__SUPPLIED INFORMATION__
+ + +
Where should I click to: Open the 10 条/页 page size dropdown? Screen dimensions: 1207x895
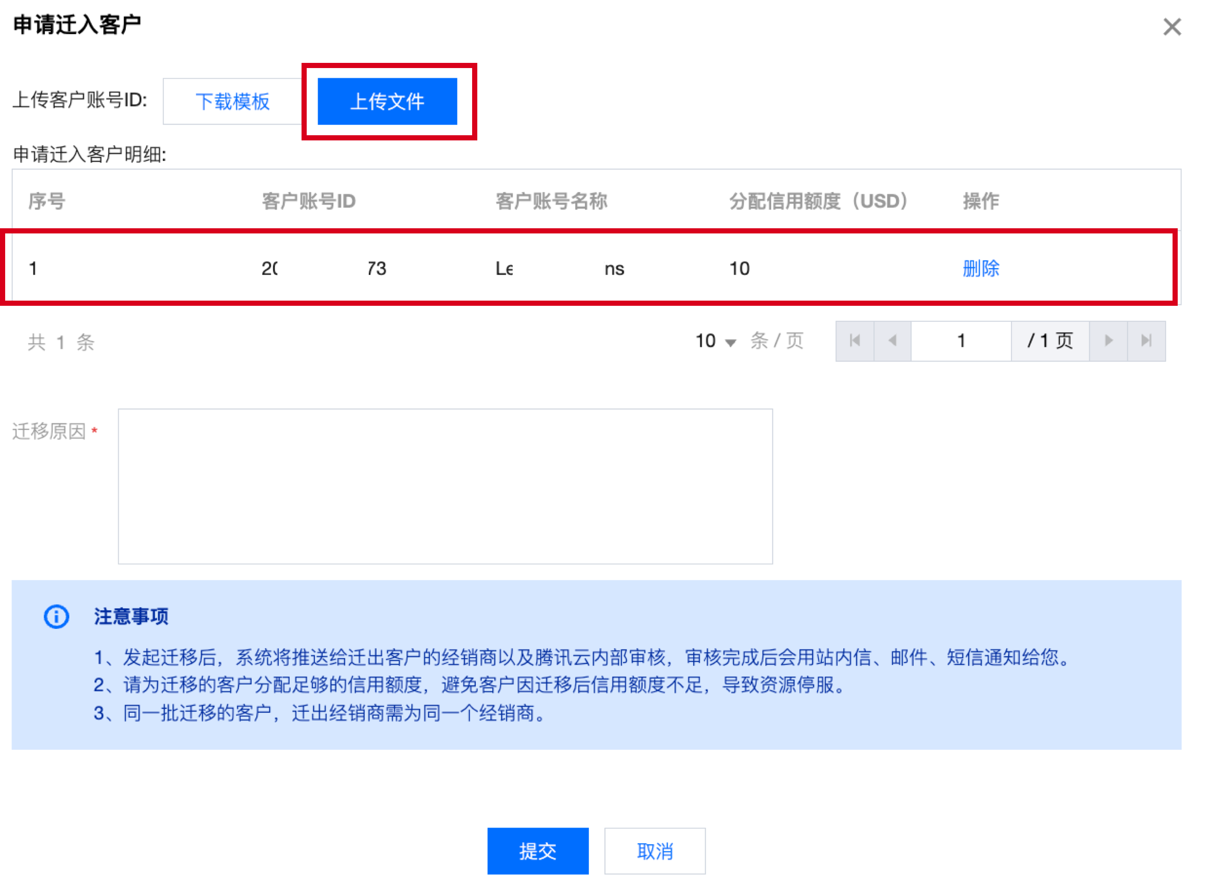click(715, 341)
+ + +
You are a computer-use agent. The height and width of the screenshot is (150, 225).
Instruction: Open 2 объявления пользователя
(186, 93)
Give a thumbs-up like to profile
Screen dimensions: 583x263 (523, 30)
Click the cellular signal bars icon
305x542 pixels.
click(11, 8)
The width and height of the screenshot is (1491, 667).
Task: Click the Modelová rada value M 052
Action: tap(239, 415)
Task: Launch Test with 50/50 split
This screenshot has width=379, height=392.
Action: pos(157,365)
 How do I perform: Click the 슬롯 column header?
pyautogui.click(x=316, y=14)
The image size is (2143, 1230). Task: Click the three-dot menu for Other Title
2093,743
+ + +
__PROBLEM STATEMENT__
Rewrite the lines from the line with "Where should I" to the line with "click(715, 341)", changing "dropdown" to "menu" and keeping everything else the same. Leave the picture out of your version.

__TASK SOLUTION__
Where should I click to: Open the 10 条/页 page size menu? Screen dimensions: 1207x895
click(715, 341)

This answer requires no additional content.